(Beginning of Data for processing)

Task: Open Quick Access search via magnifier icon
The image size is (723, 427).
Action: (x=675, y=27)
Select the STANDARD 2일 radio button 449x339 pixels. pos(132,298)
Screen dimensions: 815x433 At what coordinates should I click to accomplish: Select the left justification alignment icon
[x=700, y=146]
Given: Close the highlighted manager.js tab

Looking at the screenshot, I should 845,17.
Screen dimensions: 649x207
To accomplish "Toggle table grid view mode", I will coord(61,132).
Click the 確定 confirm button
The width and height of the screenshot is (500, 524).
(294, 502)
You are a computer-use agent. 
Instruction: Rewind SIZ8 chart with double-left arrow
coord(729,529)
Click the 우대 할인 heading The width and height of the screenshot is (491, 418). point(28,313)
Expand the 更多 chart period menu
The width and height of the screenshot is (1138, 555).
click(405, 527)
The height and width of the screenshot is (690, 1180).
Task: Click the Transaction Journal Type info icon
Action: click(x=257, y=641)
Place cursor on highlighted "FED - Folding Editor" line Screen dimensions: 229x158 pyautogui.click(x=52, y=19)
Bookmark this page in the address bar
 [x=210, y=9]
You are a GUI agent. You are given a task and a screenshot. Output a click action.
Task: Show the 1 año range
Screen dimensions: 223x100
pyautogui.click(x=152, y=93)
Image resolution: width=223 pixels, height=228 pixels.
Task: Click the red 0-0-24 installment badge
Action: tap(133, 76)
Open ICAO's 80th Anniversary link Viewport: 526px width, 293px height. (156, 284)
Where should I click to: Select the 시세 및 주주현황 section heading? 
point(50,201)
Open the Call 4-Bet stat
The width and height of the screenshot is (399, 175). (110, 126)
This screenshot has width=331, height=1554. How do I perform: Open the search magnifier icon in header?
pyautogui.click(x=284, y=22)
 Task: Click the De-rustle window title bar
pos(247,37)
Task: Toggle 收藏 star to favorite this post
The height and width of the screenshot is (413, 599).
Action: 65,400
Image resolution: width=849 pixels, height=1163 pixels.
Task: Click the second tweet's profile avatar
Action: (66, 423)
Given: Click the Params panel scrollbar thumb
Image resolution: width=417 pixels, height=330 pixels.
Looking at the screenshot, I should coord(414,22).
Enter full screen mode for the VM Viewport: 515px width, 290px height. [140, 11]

(End of Data for processing)

What lines of the listing contain the word "Toggle"? Copy them all.

- Task output
To accomplish "Toggle table grid view mode", I will coord(61,132).
Task: Toggle 收藏 star to favorite this post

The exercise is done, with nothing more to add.